Nos últimos dois anos, o Brasil registrou avanços expressivos na redução da desigualdade. Nesse período, a renda domiciliar per capita dos 10% mais pobres cresceu 52%, muito acima da inflação acumulada no período e mais que o dobro do aumento observado no rendimento dos 10% mais ricos, de cerca de 25%.
Esse movimento contribuiu para reduzir a razão entre o rendimento médio dos 10% mais ricos e dos 40% mais pobres para 13,4 em 2024, a menor já registrada, após ter alcançado 17,8 em 2018. O índice de Gini também recuou ao menor nível da série histórica iniciada em 2012.
A redução recente da desigualdade de renda está associada ao crescimento robusto, que impulsionou a geração de empregos e renda. O bom desempenho da atividade econômica resultou na criação líquida de mais de 130 mil vagas por mês na média entre janeiro de 2023 e outubro de 2025, cerca de 40 mil a mais que nos quatro anos anteriores.
Com isso, o número de pessoas ocupadas atingiu recorde histórico, levando a taxa de desemprego ao menor nível já registrado (5,4% no trimestre encerrado em outubro). A taxa de formalização, ligada à qualidade do emprego e em geral associada a um aumento da produtividade no médio prazo, subiu junto com o aumento da ocupação, ultrapassando 62%. O rendimento real médio também atingiu recorde.

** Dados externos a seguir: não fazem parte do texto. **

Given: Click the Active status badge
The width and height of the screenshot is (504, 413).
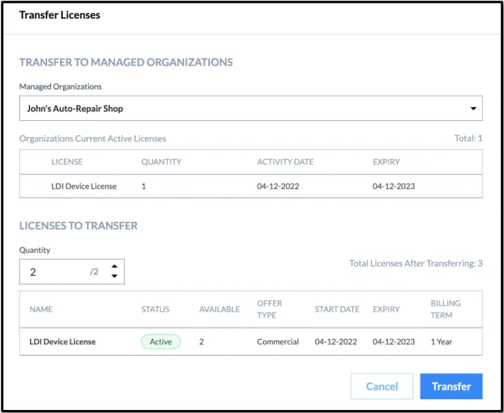Looking at the screenshot, I should 160,342.
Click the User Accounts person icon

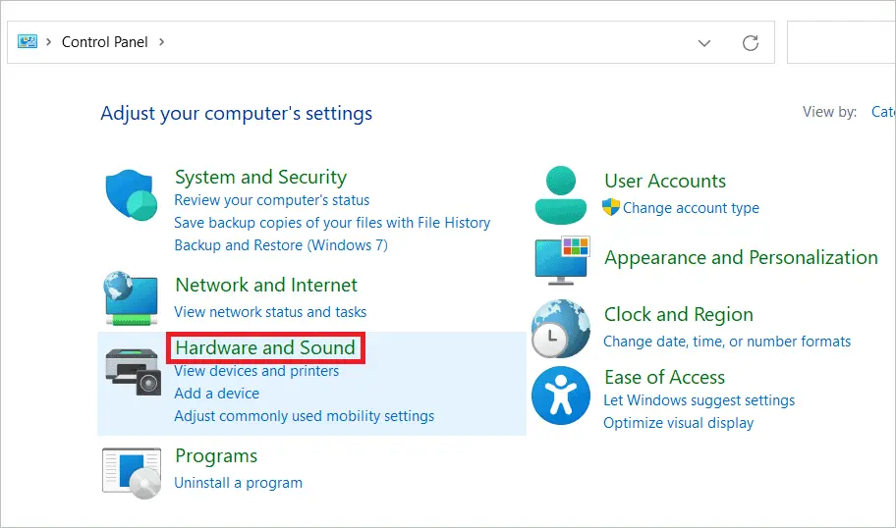coord(561,194)
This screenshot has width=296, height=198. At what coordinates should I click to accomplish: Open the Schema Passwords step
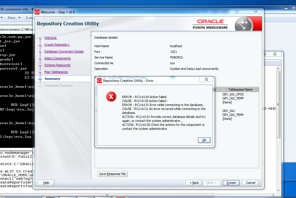[57, 65]
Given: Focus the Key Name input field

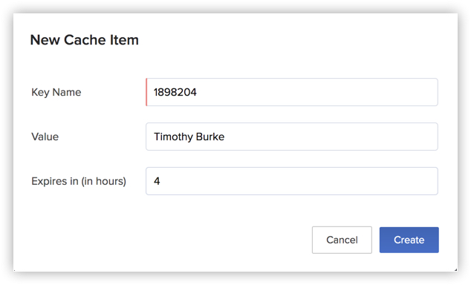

A expansão dos programas de transferência e o retorno da política de valorização do salário-mínimo, dos benefícios continuados e das aposentadorias também foram fundamentais para reduzir desigualdades. A ampliação do alcance dos programas de auxílio social garantiu renda a mais domicílios em situação de extrema pobreza, oferecendo proteção a indivíduos ainda fora do mercado de trabalho formal.
Em paralelo, a concessão de reajustes reais para rendimentos do trabalho, previdência e para as transferências continuadas assegurou que parcela relevante do crescimento robusto dos últimos anos fosse repassada a trabalhadores e idosos.

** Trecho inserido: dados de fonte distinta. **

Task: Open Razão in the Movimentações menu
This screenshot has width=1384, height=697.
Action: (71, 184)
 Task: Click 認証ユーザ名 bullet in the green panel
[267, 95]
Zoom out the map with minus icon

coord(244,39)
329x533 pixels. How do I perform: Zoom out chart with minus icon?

Para que a desigualdade siga caindo no Brasil, os programas de transferência são fundamentais. Em 2024, o rendimento mensal per capita mediano da população foi inferior ao salário-mínimo, de R$ 1.412, enquanto o rendimento domiciliar per capita médio, de R$ 2.020, ultrapassou o rendimento de cerca de 70% brasileiros.

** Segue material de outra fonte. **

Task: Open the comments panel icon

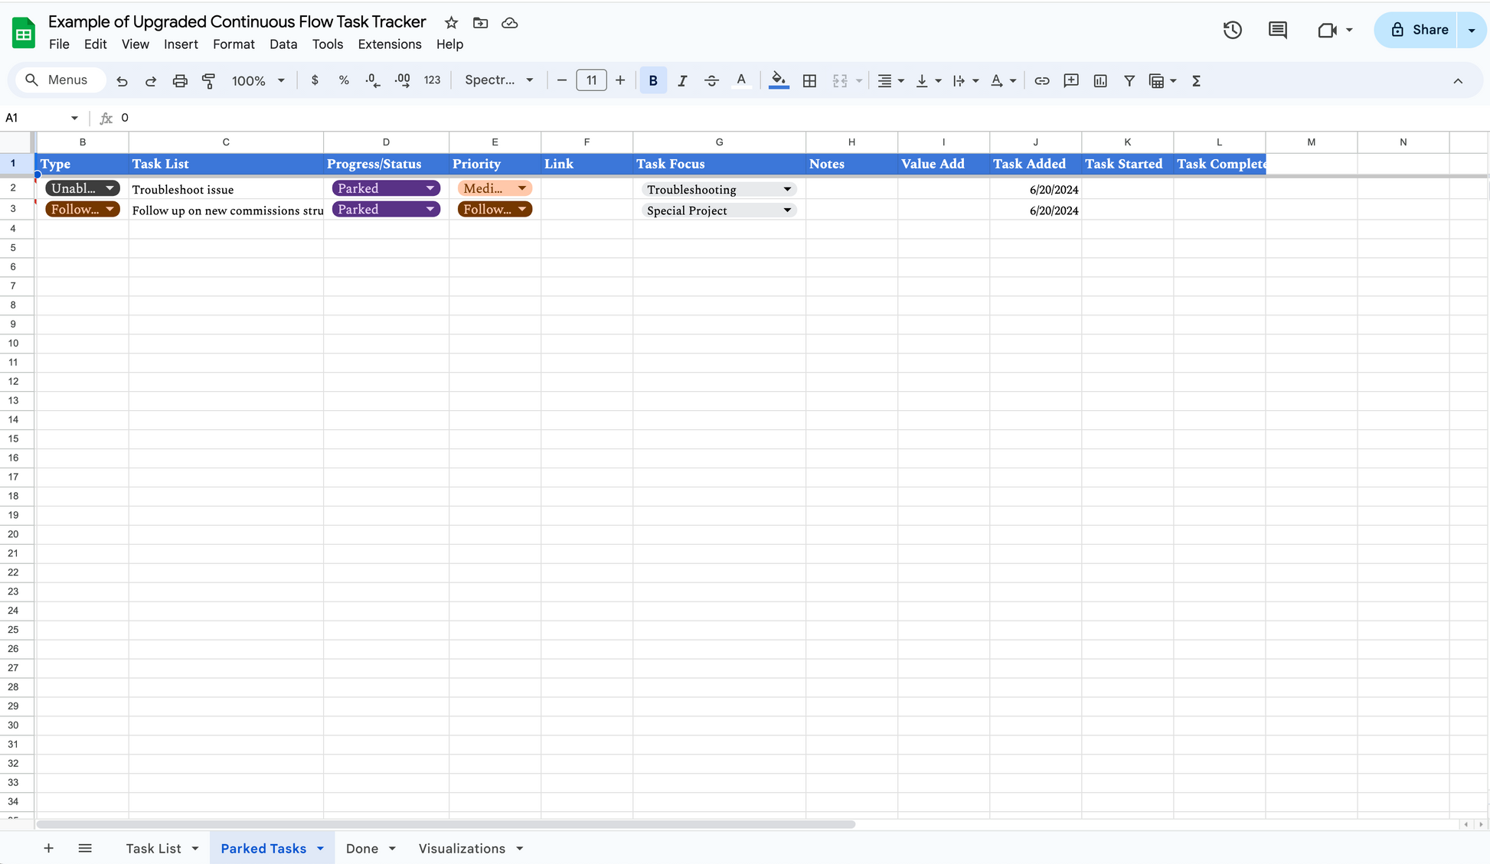Action: (x=1277, y=30)
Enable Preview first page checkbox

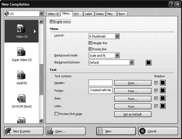tap(56, 114)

Essas estatísticas evidenciam que, no Brasil, os pobres são muito mais pobres que aqueles que recebem salário-mínimo. Essencial para reduzir a desigualdade, portanto, é seguir transferindo renda para os menores percentis, de forma a garantir aos beneficiários e às suas famílias inserção social e melhores oportunidades no presente e futuro.
É falacioso argumentar que o bolsa-família reduz a oferta de trabalho entre adultos com idade de trabalhar. Em 2024, o salário-mínimo ultrapassou em cerca de 2,1 vezes o valor médio do bolsa-família recebido por todo um domicílio e essa proporção só vem se elevando com a política de valorização real dos salários.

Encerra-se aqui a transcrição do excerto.